There’s no more satisfying way to prep for (or recover from) a workout than with a nutritious bowl of oats and chia. Topped with superfoods like our Wedderspoon Manuka honey, berries and your other favorite kitchen staples, this hearty breakfast is a delicious way to mix up your routine!

Special thanks to Amanda from @amandafitlife for the recipe!

Chia Pudding Oatmeal with Manuka Honey

10 Minutes
1 Serving

Ingredients:

Chia Pudding (make the night before)

  • 3 tbsp whole chia seeds
  • 1/2 cup – 2/3 cup of unsweetened original almond milk

Oats

  • 1/4 cup gluten-free rolled oats
  • 1/2 cup water
  • Toppings of your choice like berries, granola, pepitas, nut butter, Wedderspoon Manuka Honey, etc.

Directions:

  1. In a jar, combine the whole chia seeds with the unsweetened original almond milk.

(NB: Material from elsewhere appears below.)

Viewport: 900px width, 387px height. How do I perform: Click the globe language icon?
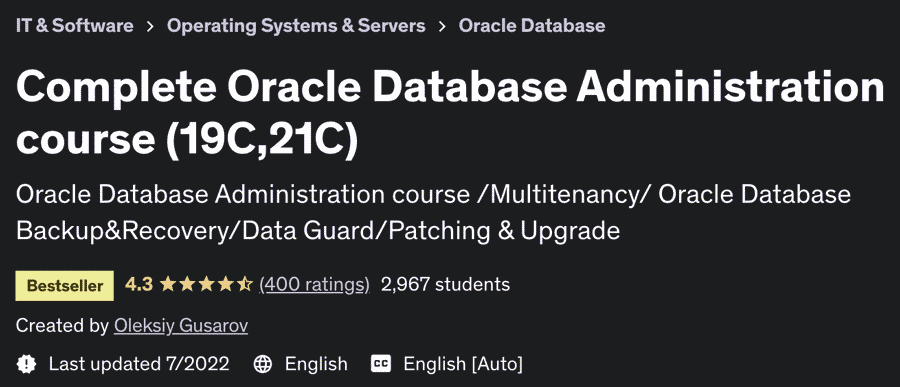pyautogui.click(x=263, y=363)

Stir together, let sit overnight in the fridge, and stir again in the morning
  2. Combine the gluten free rolled oats with the water
  3. Next, cook your oats as you normally do, either on the stovetop or in the microwave. Once the oats are cooked, add a few spoonfuls of chia pudding on top. Layer with toppings of your choice. If you’d like, you could add chunks of your favorite granola or protein bar as well. Finally, finish with a Wedderspoon Manuka honey drizzle!